Крерт не ответил. Он уже спал, повалившись на бок. Решма подпёр щёку кулаком, наблюдая, как спящий о чём-то бормочет и шарит рукой в складках плаща. Из задумчивости его вывело восклицание Ждыха, который до этого о чём-то спорил с заложником:
– Так ведь ты из Речетки?
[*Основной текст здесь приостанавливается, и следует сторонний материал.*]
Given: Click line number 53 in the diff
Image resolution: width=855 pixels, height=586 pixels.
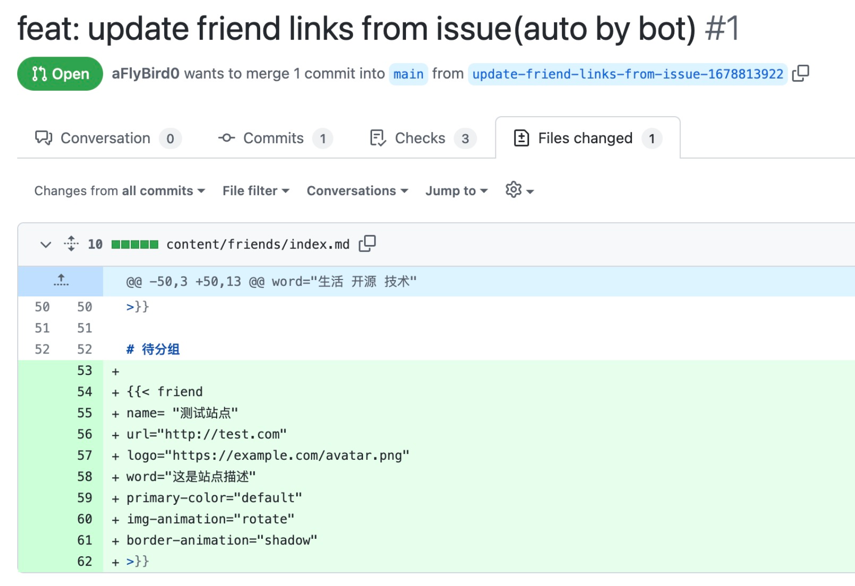Looking at the screenshot, I should coord(84,371).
Знаешь там ткача Ружу?
– Как не знать.
– А дочь его Яринку?
– Которую Крамн забрал за долг?
Решма с трудом понял, о чём говорят лютичи: Яринка, выкуп, собачьи бои, чесотка, Крамн, поддельные денарии, лживые фризы, монахи, медведи-шатуны, домовые, холодная весна.
– Ждых, ты зачем шарил в моих вещах? – жёстко спросил Решма, не меняя позы, всё так же глядя на спящего Крерта. – Отвечай, собачий сын.
– Я, это, ошибся, хозяин. – Ждых как сидел, так и упал лбом в землю. – Не убивай, хозяин, ошибся в темноте, думал – моя котомка. Клянусь первородным яйцом Белого Филина!
– Чем? – Решма повернулся к лютичам и сжал пальцами виски, словно нащупывая боль.